DESCRIPTION OF THE TASK:
Look below for the line containing "Task: Toggle transcript panel layout icon" and the line containing "1568x782 pixels."; repeat exactly those two lines and all lines between them, and nothing else.

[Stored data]
- - - - -

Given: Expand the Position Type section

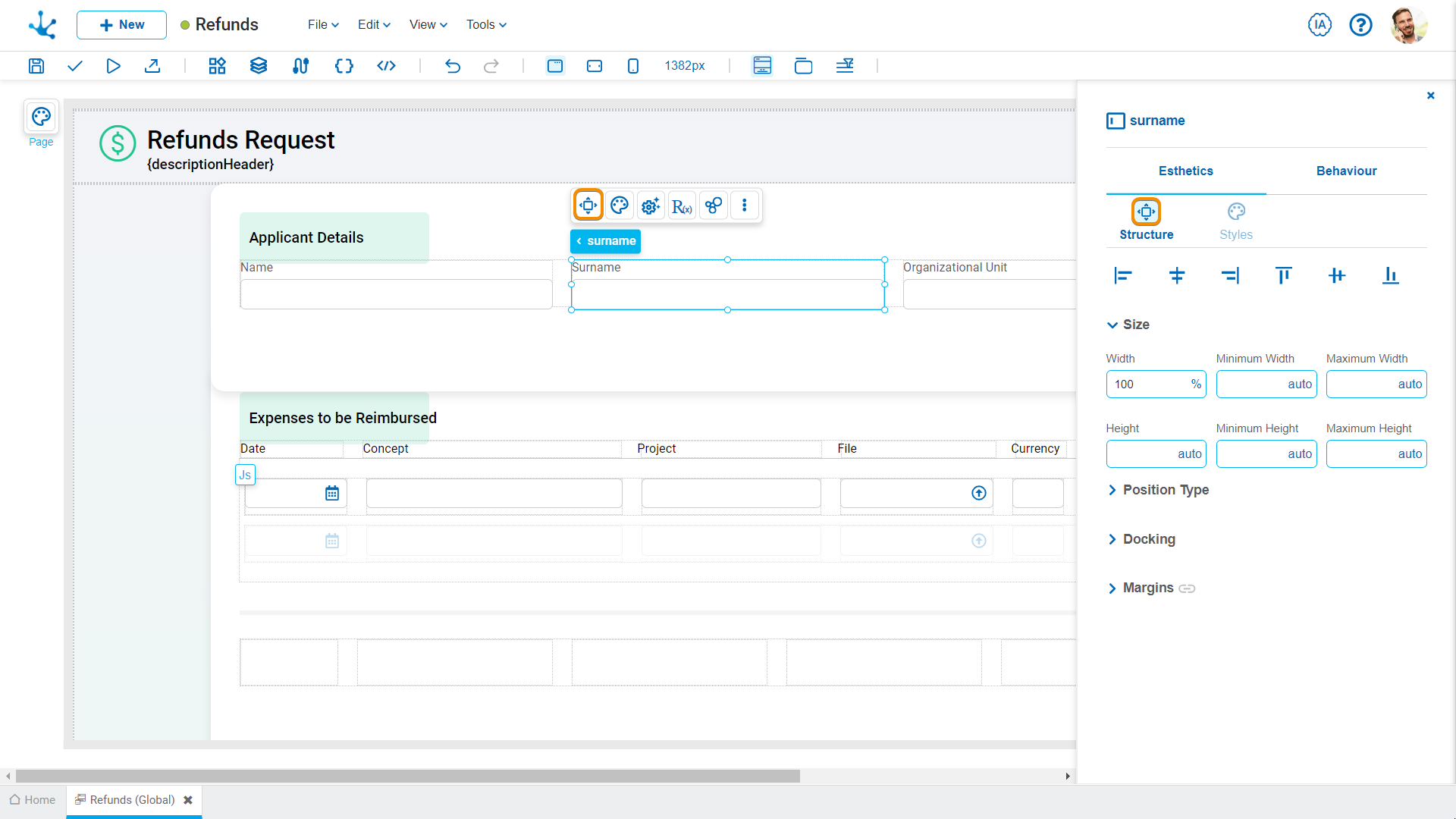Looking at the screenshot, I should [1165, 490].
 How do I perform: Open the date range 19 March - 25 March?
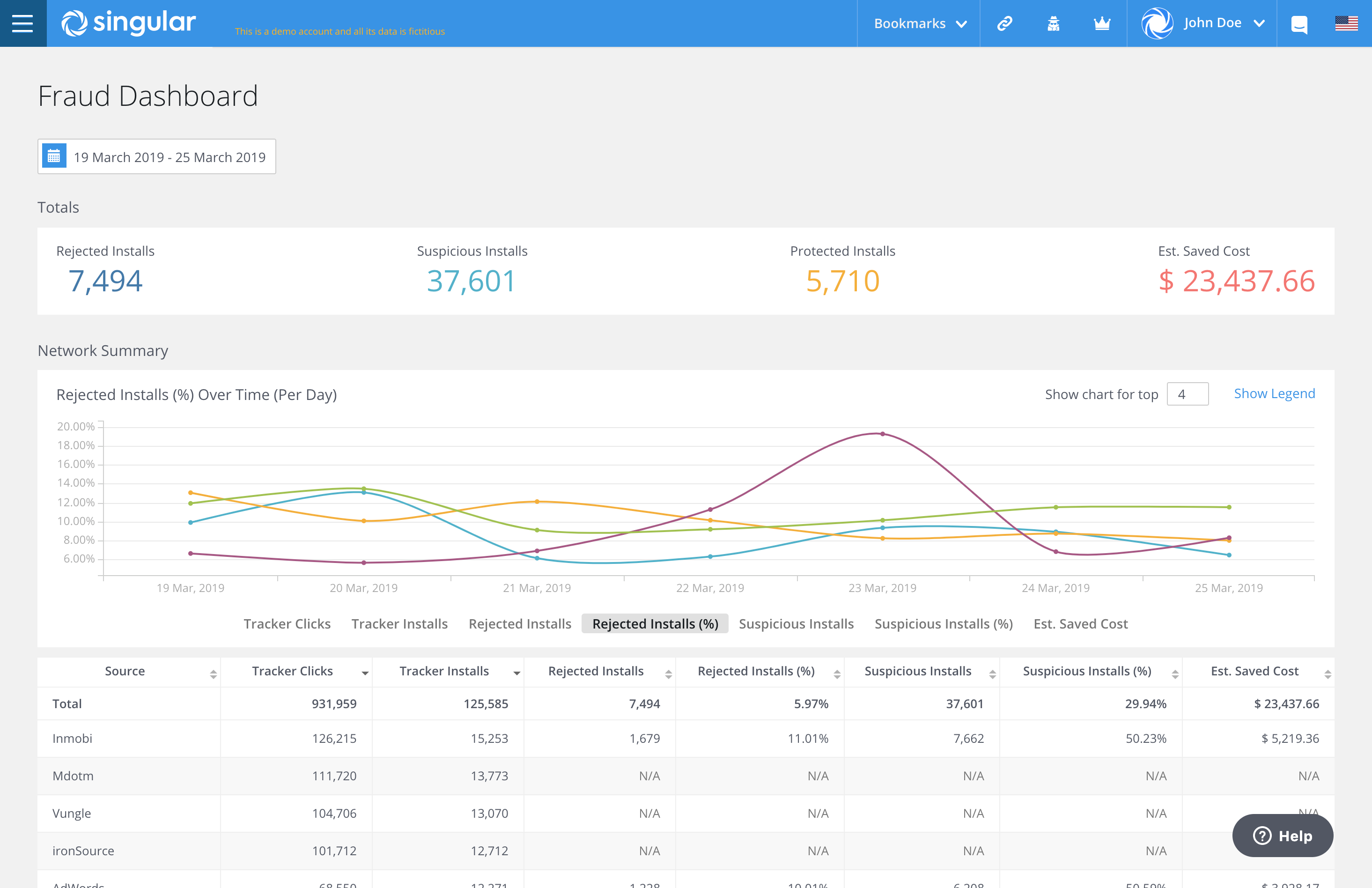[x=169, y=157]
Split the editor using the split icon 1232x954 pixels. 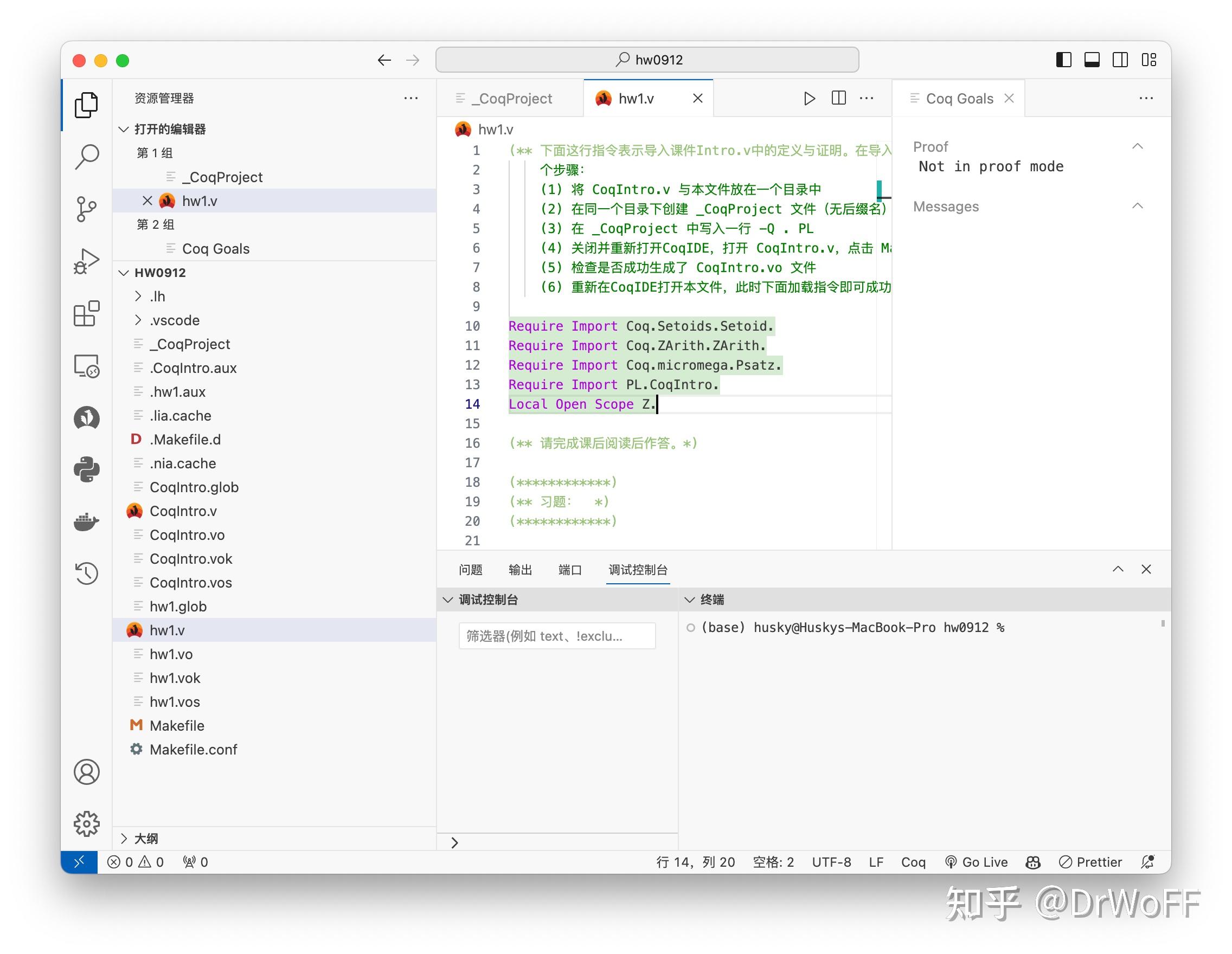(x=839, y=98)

- - - - -

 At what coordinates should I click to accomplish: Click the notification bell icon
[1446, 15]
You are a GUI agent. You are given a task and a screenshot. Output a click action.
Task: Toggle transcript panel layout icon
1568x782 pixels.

- - - - -

EXPECTED ANSWER:
Task: Toggle transcript panel layout icon
1568x782 pixels.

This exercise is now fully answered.